▶ _Records contained in a dataset_:
-----

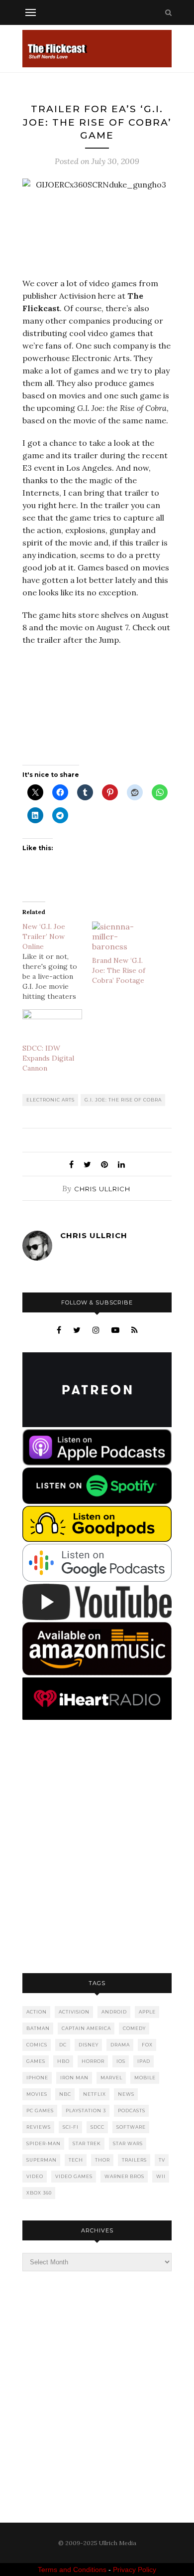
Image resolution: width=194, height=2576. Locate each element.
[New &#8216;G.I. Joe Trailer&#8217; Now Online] (57, 961)
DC (63, 2044)
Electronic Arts (50, 1100)
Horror (93, 2061)
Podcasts (131, 2110)
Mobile (145, 2077)
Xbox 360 (39, 2193)
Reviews (38, 2127)
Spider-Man (43, 2143)
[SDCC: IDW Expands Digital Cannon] (52, 1026)
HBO (63, 2061)
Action (36, 2012)
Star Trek (87, 2143)
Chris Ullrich (102, 1189)
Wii (161, 2176)
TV (162, 2160)
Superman (41, 2160)
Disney (88, 2044)
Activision (74, 2012)
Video (34, 2176)
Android (114, 2012)
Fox (147, 2044)
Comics (36, 2044)
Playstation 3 (86, 2110)
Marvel (111, 2077)
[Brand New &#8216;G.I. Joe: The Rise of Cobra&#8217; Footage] (122, 938)
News (126, 2094)
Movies (36, 2094)
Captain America (86, 2028)
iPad (143, 2061)
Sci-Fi (71, 2127)
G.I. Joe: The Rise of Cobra (123, 1100)
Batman (38, 2028)
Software (131, 2127)
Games (35, 2061)
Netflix (94, 2094)
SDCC (97, 2127)
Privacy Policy (134, 2570)
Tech (76, 2160)
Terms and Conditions (72, 2570)
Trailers (134, 2160)
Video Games (74, 2176)
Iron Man (74, 2077)
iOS (120, 2061)
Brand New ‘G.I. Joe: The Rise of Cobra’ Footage (118, 970)
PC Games (40, 2110)
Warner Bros (124, 2176)
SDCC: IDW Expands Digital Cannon (48, 1058)
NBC (65, 2094)
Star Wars (128, 2143)
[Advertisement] (97, 1847)
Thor (102, 2160)
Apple (147, 2012)
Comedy (134, 2028)
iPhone (37, 2077)
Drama (120, 2044)
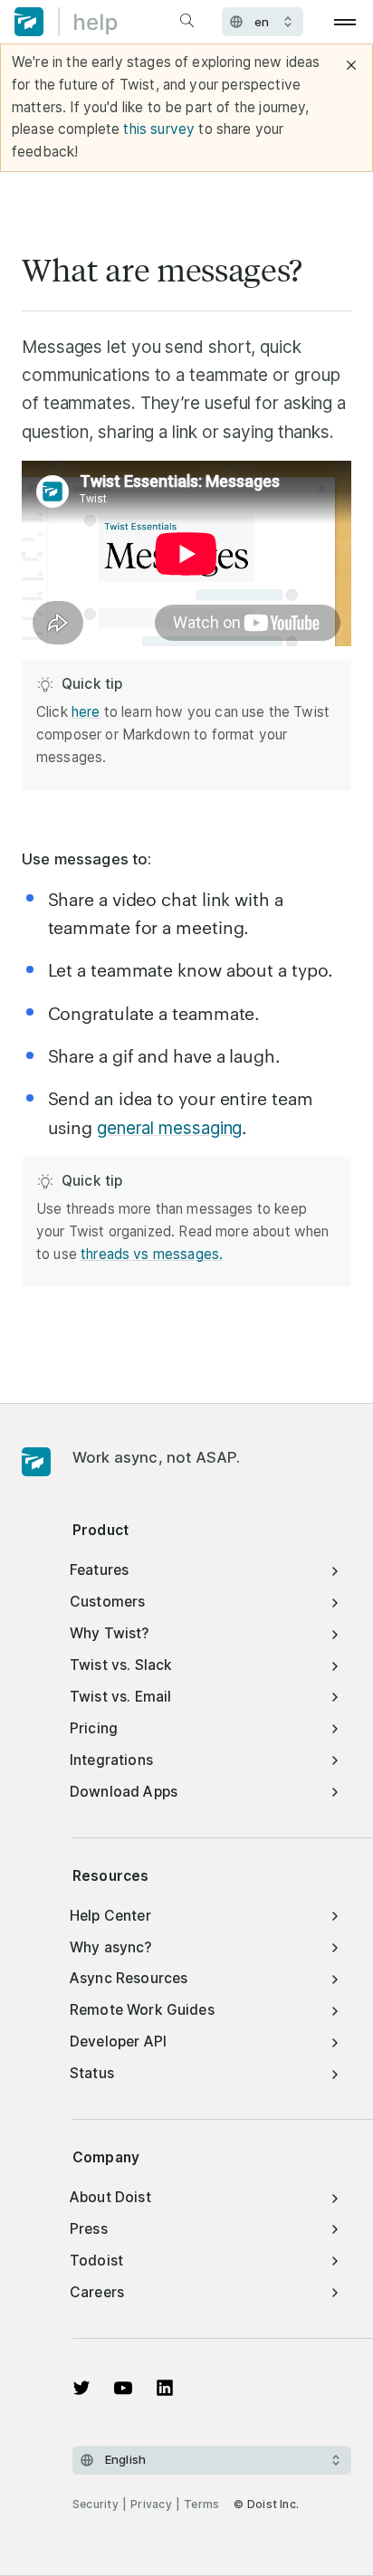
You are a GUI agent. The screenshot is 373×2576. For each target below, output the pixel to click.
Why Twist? (109, 1633)
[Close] (351, 65)
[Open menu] (345, 21)
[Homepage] (36, 1462)
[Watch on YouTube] (123, 2388)
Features (99, 1570)
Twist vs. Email (120, 1696)
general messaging (169, 1128)
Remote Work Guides (142, 2009)
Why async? (111, 1947)
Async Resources (128, 1978)
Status (92, 2073)
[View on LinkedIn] (165, 2388)
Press (89, 2228)
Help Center (110, 1915)
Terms (201, 2504)
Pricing (94, 1728)
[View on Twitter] (81, 2388)
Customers (107, 1601)
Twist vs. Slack (121, 1665)
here (86, 711)
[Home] (66, 21)
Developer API (118, 2041)
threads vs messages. (152, 1254)
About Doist (110, 2197)
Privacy (151, 2504)
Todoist (96, 2260)
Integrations (111, 1760)
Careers (97, 2292)
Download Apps (123, 1791)
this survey (159, 129)
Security (95, 2504)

-----

▶ _ABOUT THIS TASK_: Exactly the lines from the one containing "[View on LinkedIn] (165, 2388)" through the final line of the records must appear in your reply, and no others.

▶ _TASK RESULT_:
[View on LinkedIn] (165, 2388)
Press (89, 2228)
Help Center (110, 1915)
Terms (201, 2504)
Pricing (94, 1728)
[View on Twitter] (81, 2388)
Customers (107, 1601)
Twist vs. Slack (121, 1665)
here (86, 711)
[Home] (66, 21)
Developer API (118, 2041)
threads vs messages. (152, 1254)
About Doist (110, 2197)
Privacy (151, 2504)
Todoist (96, 2260)
Integrations (111, 1760)
Careers (97, 2292)
Download Apps (123, 1791)
this survey (159, 129)
Security (95, 2504)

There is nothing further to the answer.